━━ RAW DATA ━━

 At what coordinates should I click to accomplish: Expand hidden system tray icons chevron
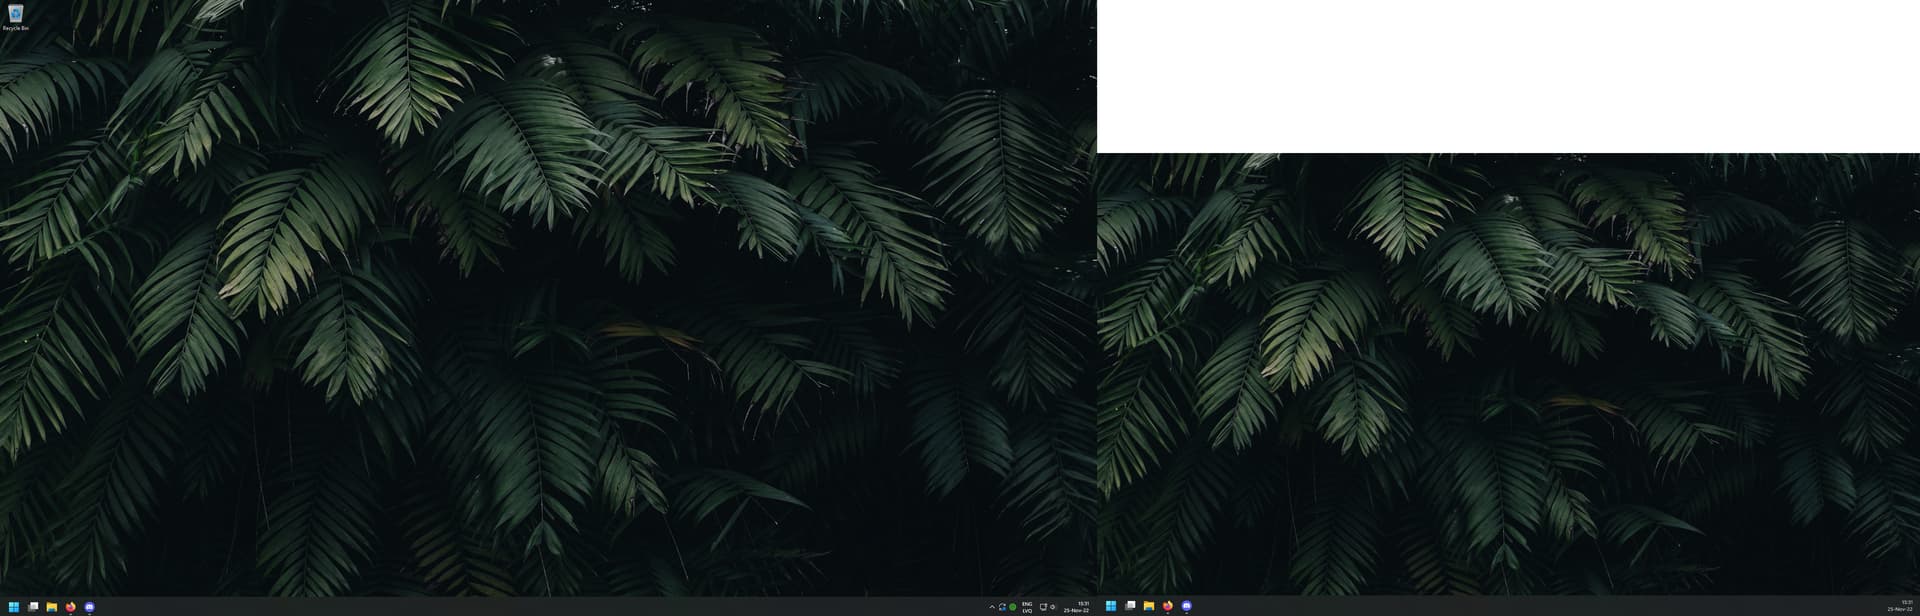992,607
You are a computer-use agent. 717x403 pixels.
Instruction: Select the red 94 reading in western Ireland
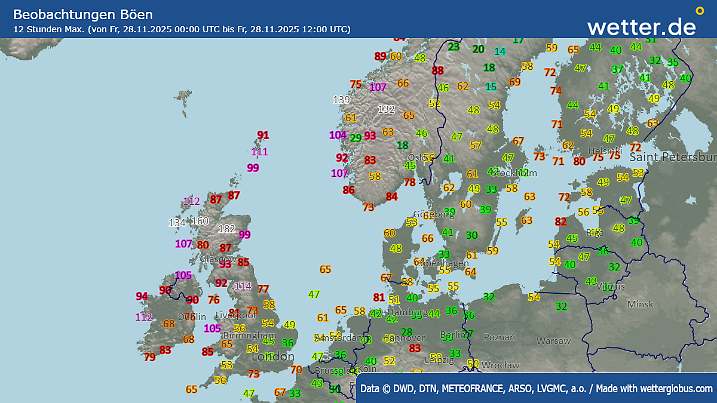click(141, 296)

━━━

# TASK TO COMPLETE
The data should be printed again unchanged; leave its pictures out.

# RESULT OF THIS TASK
 At what coordinates should I click to accomplish: Expand hidden system tray icons chevron
992,607
You are a computer-use agent. 717x403 pixels.
Instruction: Select the red 94 reading in western Ireland
click(141, 296)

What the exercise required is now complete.